Hadoop Developer Resume
White Plains, NY
SUMMARY:
- Around 7 years of experience working as a developer which includes extensive experience in Big Data Hadoop technologies and Java/J2EE technologies.
- Comprehensive working knowledge of Hadoop framework, Hadoop ecosystem, MapReduce, NoSQL databases in Financial and Health Care domains.
- Worked with various development methodologies like SDLC (Waterfall Model), Agile (Scrum process) and Iterative Software development.
- Hands on Experience in Big Data Tools & Technologies including Hadoop, HDFS, MapReduce, YARN, Hive, Pig, Hbase, Sqoop, Flume, Kafka, Spark, Impala, Oozie, UC4 Zookeeper.
- Experience in writing HiveQL & Pig Latin to load/analyze data in Hadoop HDFS.
- Experience in using Sqoop to migrate data between HDFS and RDBMS and using Flume to import log data.
- Experience in NoSQL Column - Oriented Databases like HBase, Cassandra and its Integration with Hadoop cluster.
- Data analysis with partitioning and bucketing concepts using Hive.
- Hands on experience in messaging system such as Kafka 0.8+.
- Hands on experience with Spark QL and Spark Streaming with Scala and Python.
- Worked with efficient storage formats like PARQUET, AVRO and ORC integrated them with Hadoop and the ecosystem (Hive, Impala, and spark).

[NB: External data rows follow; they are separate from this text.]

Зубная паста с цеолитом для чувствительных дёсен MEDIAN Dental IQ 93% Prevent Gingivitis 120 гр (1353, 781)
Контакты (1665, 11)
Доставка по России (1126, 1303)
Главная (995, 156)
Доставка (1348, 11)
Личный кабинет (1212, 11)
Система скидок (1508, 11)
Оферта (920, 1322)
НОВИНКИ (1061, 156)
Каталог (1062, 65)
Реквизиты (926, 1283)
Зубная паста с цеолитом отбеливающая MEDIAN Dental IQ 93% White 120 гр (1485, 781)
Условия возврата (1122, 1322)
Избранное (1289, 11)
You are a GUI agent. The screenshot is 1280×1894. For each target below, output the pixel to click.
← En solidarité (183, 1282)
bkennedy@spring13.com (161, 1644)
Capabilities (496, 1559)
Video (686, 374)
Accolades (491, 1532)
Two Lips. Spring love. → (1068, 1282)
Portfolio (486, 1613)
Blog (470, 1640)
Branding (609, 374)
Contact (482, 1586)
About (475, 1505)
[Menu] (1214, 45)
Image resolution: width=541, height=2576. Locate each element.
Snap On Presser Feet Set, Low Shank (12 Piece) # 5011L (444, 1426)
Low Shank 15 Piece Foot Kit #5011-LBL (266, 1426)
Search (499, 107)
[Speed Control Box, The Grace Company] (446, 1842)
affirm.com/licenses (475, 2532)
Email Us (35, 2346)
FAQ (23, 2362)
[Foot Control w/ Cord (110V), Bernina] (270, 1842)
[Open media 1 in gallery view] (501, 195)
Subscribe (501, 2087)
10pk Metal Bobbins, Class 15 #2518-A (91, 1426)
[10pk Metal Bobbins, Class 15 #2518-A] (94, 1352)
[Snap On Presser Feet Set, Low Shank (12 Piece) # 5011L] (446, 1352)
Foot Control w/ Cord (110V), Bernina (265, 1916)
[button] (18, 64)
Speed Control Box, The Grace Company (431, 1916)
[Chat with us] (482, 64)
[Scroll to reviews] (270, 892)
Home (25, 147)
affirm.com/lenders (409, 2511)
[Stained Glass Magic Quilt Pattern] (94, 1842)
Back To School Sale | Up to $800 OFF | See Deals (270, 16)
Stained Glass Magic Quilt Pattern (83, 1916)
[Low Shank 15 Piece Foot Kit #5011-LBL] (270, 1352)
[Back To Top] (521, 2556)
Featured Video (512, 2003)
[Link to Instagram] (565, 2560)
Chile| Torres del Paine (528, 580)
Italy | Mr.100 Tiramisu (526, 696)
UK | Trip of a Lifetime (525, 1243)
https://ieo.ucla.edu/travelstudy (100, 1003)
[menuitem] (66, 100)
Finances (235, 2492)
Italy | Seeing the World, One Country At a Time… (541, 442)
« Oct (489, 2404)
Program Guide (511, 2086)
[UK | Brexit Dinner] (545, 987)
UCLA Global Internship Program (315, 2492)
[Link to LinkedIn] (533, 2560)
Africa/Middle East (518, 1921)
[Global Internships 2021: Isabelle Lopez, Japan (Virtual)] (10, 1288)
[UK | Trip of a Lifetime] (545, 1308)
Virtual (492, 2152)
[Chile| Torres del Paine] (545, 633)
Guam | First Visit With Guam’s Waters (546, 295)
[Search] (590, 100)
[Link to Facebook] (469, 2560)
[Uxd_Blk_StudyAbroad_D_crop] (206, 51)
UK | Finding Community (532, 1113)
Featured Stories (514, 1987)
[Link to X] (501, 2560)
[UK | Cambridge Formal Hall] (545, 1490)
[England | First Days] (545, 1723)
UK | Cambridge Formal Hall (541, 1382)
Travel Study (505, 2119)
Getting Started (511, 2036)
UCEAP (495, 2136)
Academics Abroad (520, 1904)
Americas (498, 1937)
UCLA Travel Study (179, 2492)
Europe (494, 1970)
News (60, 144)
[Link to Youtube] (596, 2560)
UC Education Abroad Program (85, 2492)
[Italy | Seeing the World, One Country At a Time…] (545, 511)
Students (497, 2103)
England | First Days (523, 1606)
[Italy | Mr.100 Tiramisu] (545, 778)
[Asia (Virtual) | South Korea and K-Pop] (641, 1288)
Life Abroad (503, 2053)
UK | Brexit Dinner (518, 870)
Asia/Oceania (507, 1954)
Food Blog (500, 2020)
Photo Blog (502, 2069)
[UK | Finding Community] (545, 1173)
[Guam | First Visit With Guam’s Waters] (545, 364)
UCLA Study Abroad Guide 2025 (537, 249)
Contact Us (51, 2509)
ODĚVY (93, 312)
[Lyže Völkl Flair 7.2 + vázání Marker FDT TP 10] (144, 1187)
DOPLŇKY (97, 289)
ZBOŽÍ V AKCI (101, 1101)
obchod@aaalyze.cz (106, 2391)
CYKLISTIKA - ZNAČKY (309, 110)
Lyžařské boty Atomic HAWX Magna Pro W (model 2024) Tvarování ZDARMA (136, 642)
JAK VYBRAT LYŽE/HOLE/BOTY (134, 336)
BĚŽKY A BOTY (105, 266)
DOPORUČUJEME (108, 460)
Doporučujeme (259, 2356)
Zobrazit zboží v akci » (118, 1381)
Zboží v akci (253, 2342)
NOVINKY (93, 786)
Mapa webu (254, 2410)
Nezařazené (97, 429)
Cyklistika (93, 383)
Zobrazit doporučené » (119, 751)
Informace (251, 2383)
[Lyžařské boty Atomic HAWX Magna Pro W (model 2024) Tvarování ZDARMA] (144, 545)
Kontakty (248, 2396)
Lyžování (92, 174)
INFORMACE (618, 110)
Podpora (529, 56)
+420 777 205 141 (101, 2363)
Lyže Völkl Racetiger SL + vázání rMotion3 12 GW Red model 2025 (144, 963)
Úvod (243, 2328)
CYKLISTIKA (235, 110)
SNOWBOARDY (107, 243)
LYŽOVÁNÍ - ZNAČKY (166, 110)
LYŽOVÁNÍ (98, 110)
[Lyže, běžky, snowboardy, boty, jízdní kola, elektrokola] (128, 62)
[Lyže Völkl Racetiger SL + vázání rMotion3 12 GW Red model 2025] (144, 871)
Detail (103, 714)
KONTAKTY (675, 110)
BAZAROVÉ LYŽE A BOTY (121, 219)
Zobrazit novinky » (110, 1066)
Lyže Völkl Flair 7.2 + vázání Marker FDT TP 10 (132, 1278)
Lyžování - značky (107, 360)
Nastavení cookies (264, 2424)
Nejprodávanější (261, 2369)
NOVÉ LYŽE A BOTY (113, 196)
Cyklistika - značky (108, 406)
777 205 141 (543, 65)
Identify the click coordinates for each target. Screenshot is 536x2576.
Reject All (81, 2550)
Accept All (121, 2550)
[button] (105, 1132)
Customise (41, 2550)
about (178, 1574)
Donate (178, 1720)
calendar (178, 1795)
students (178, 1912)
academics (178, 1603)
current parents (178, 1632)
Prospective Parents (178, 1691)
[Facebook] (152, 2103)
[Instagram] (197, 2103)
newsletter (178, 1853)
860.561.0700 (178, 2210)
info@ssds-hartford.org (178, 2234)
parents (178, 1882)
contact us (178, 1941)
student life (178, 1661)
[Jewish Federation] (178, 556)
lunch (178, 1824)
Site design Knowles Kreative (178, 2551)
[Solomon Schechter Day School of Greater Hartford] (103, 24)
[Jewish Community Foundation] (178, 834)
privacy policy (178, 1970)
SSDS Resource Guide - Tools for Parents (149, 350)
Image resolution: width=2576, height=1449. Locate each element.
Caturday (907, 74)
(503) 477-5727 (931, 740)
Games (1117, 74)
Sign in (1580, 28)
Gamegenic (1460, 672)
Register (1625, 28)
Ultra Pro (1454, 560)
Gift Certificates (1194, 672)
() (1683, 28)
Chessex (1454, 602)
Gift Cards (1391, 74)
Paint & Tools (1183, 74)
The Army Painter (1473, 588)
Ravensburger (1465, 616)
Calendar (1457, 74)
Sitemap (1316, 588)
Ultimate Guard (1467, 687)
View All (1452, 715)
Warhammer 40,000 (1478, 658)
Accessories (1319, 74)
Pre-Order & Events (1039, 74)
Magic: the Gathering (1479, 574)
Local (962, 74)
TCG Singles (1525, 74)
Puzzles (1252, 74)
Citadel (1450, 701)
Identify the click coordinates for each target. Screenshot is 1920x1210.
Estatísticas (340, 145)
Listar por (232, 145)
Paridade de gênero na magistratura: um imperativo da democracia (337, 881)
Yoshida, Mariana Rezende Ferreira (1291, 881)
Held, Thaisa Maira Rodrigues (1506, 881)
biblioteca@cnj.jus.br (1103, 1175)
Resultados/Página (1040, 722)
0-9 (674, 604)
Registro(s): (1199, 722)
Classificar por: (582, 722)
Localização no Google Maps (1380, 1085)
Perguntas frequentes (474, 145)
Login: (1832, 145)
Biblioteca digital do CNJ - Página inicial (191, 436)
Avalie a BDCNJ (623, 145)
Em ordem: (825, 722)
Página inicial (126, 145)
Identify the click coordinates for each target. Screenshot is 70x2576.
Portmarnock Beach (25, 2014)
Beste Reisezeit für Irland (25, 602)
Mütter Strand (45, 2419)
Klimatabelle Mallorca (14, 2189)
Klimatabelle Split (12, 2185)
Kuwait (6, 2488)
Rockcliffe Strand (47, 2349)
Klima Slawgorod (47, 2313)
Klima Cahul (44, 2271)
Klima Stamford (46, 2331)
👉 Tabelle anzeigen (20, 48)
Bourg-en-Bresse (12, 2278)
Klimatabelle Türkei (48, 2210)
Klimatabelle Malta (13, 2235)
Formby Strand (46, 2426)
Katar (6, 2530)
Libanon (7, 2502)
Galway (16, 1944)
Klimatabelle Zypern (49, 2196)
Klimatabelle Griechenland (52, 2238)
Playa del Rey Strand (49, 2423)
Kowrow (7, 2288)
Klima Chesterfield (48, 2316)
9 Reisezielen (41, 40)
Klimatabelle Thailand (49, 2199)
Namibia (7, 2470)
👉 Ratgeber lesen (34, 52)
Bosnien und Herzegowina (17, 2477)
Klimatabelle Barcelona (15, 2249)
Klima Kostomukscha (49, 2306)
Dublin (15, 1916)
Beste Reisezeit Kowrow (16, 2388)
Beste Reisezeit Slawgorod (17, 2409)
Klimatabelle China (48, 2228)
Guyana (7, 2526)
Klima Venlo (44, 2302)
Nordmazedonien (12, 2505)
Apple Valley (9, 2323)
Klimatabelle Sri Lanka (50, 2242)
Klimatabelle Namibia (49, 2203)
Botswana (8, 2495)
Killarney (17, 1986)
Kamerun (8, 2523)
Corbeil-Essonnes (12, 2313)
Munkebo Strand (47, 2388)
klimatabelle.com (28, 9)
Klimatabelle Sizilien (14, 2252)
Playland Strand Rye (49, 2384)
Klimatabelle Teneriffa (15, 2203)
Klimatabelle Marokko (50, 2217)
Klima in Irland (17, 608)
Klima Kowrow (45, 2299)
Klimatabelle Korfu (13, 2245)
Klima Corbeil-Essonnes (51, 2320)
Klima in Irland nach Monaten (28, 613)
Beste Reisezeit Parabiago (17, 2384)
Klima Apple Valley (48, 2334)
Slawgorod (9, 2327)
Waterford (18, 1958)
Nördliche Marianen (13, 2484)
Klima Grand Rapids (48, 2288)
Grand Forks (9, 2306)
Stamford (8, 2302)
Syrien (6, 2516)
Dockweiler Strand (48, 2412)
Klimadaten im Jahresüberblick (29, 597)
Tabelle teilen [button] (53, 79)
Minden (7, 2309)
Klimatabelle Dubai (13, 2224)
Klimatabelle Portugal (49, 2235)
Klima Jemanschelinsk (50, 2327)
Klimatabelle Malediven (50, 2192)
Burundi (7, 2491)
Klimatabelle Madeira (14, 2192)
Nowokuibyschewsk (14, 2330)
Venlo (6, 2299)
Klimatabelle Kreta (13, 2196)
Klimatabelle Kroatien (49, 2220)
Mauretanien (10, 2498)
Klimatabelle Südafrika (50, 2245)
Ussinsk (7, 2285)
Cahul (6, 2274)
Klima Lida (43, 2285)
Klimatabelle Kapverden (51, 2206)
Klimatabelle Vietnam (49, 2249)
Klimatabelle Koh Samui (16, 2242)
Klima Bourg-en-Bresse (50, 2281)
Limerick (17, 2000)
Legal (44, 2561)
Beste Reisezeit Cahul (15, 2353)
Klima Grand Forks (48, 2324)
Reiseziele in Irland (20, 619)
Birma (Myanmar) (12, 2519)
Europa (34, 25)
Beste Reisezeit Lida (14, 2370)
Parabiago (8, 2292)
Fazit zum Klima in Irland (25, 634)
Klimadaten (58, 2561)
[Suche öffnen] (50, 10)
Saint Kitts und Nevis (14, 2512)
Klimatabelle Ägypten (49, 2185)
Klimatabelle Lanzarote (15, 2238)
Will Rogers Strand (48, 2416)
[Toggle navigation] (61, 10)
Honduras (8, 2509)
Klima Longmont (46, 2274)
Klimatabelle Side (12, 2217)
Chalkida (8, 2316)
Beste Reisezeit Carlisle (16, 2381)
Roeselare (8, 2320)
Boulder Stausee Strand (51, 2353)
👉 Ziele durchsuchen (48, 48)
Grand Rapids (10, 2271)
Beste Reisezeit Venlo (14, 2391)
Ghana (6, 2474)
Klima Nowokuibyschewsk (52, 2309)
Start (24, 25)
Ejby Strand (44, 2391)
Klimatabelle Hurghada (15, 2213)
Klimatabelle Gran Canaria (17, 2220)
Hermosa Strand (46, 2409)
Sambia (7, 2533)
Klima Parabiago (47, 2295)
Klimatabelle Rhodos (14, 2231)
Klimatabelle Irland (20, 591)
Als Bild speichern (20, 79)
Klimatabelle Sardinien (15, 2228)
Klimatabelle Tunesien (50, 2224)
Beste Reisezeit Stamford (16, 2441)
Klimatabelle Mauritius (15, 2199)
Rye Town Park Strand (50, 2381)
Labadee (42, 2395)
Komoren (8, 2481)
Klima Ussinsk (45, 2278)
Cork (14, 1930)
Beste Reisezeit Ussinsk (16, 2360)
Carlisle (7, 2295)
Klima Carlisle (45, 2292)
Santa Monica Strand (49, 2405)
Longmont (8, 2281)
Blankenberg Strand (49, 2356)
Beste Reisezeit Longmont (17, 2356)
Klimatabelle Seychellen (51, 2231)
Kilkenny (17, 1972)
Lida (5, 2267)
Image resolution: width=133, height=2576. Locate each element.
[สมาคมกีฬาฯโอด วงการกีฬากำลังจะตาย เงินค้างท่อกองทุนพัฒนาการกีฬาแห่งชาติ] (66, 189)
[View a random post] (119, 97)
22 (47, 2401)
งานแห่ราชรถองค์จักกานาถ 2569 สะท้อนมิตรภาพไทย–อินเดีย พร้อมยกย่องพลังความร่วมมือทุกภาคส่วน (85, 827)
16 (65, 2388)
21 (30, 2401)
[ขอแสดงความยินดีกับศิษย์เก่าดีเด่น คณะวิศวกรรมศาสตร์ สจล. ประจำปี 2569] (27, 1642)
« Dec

Also used compressions techniques like Snappy and GZip.
- Understanding of Amazon Web Services stack and hands-on experience in using S3, EMR, Redshift, DynamoDB and hosting clusters on EC2.
- Proficient in writing SQL queries to work with relational databases such as Oracle, MySQL, MS SQL Server.
- Previous working experience in J2EE based technologies such as Core Java, JSP, JDBC.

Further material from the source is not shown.